Лес кровавых кольев не был самой страшной частью этого зрелища. Ротмистр пощадил детей. Маленькие, грязные, в изодранных свитках, в окровавленных рубахах, они жались к грязным кольям. Одни рыдали, хватали за ноги своих родителей, тщетно звали их, кричали от боли, катались в грязи и крови, молились, а иные бессильно трясли колья, надеясь освободить близких. Напрасно. Их матери и отцы были мертвы или умирали на кольях, кричали, звали детей или рыдали, видя, как их сыновья и дочери протягивают к ним руки, как падают на колени в великом отчаянии.
— Иисус Мария, — перекрестился пан Анджей Полицкий, старый, седой изгнанник с лицом, изрезанным шрамами от ссор и поединков. Это был человек, приговорённый к изгнанию за убийство двух шляхтичей и поджог усадьбы, а ныне искавший защиты от закона под покровительством гетмана Потоцкого. — Да это же сущий ад!
Когда хоругвь вошла в проход между рядами посаженных на кол крестьян, дети бросились к дороге. Польские паны восседали на статных, резвых конях, в алых делиях, кольчугах и бехтерах, в мисюрках, усыпанных бирюзой и жемчугом. Развалившись в сёдлах и луках, отделанных перьями и кистями, они медленно пробирались сквозь серую толпу окровавленных детей.
Ни один из детей не молил их о пощаде для родителей. Ни один не упал им в ноги.
— Будьте прокляты, ляхи!
— Чтоб вас мор унёс!!!
— На погибель! На смерть!
— Прочь, вражье племя! — кричали дети.
Панцирные молча сносили крики и проклятия. Никто не потянулся за нагайкой, ни один товарищ не коснулся сабли, ни один челядинец не схватился за бандолет.
— Вот она, справедливость по-барановски, — сказал Дыдыньский, когда они выехали за кровавый частокол из насаженных на колья крестьян. — Нужно схватить его как можно скорее, иначе он утопит всё Подолье в крови!
— Неправое дело творит, — проворчал Бидзиньский. — Резуны рады бы нашу кровь пить, но карать надобно по справедливости. И без промедления...

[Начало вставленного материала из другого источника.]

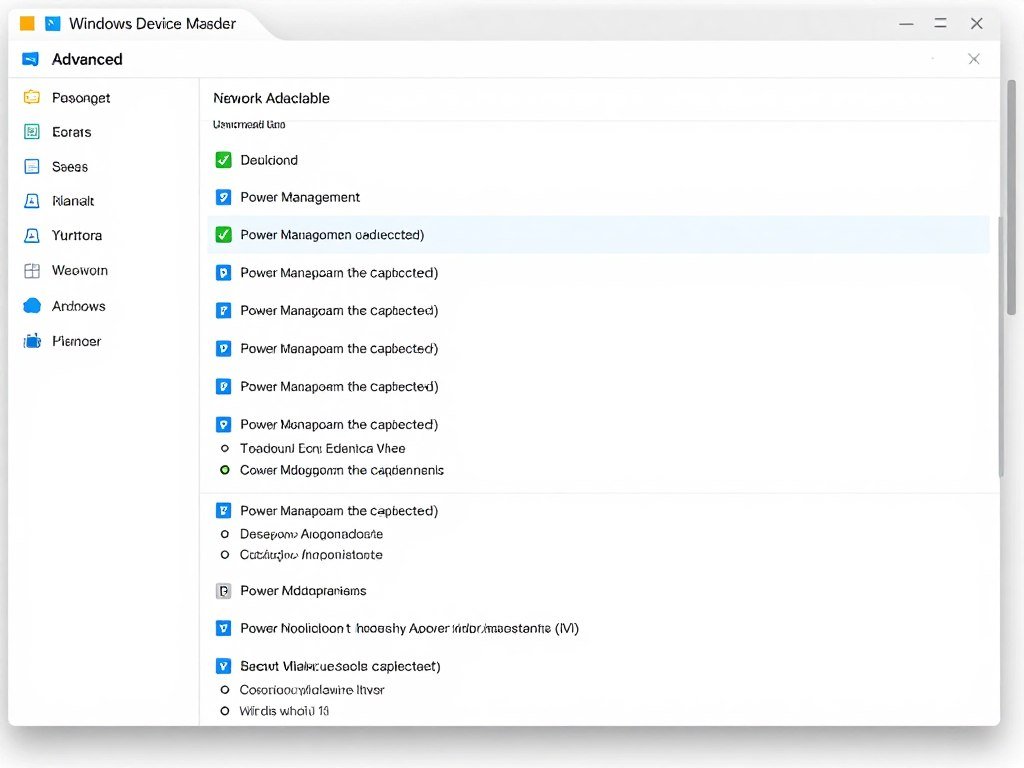
Task: Click the folder icon beside Pasonget
Action: pyautogui.click(x=31, y=98)
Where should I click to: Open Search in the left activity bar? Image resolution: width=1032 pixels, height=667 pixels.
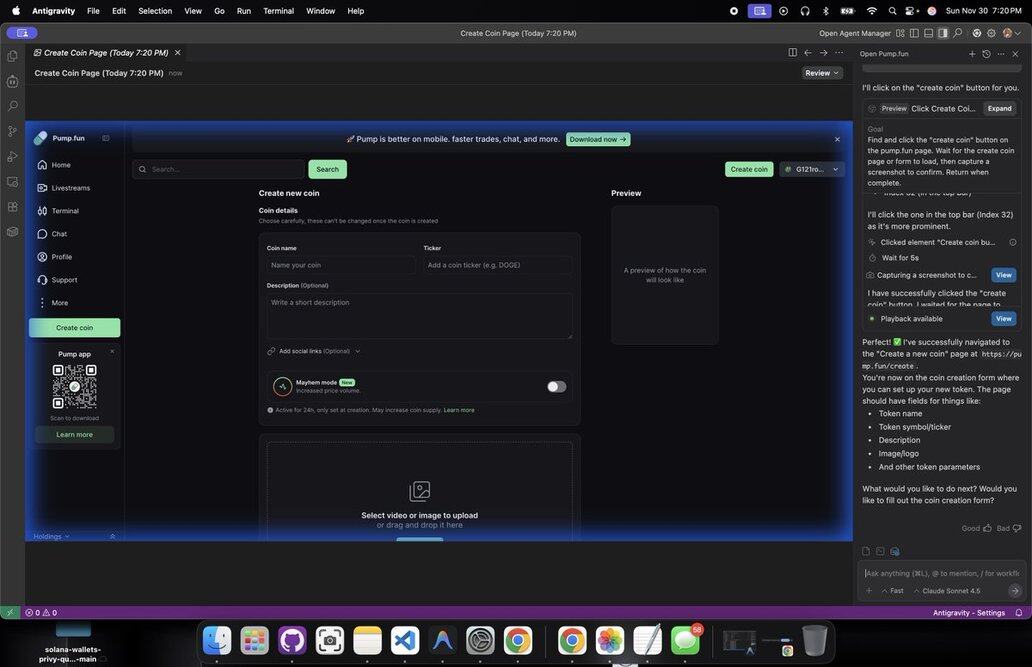(13, 106)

— А как ваша милость думает, что бы эти резуны с нами сделали, попади мы к ним живьём? — вмешался Полицкий. — Явили бы милосердие? Разве что вместо кольев перерезали бы нам глотки шилами.
Бидзиньский промолчал.
— Зря Барановский щенков в живых оставил, — продолжал Полицкий, видно, позабыв уже, как сам побледнел при виде окровавленных кольев. — Они не забудут. В душегубов вырастут. И до шляхетских глоток доберутся.
— Что ж, исправь ошибки пана стольника, — усмехнулся Дыдыньский. — Давай, милостивый пан-брат, берись за саблю, воротись к детям и прикончи их; покажи, какой ты доблестный рыцарь и защитник веры. А может, тебе мушкет одолжить?
Полицкий побледнел, дёрнулся в седле, но за саблю не взялся — знал Дыдыньского не первый день, знал, что поручик не терпел прекословий.
Они миновали излучину ручья, поднялись выше, между догорающими хатами деревни. Потом выехали на холм. Здесь ещё дымились деревянные балки, а ветер разносил горячий пепел от сожжённого строения, куда более просторного, чем самая богатая хата в деревне. То были остатки усадьбы, спалённой, верно, крестьянами. Под дубом у большой дороги чернели шесть свежих могил. Кто-то вырезал на дереве символ страстей господних, под ним проступал неясный знак: подкова и крест. Шляхетский герб Побог. И ещё дата:
— Крестьяне усадьбу спалили, — простонал побледневший Бидзиньский.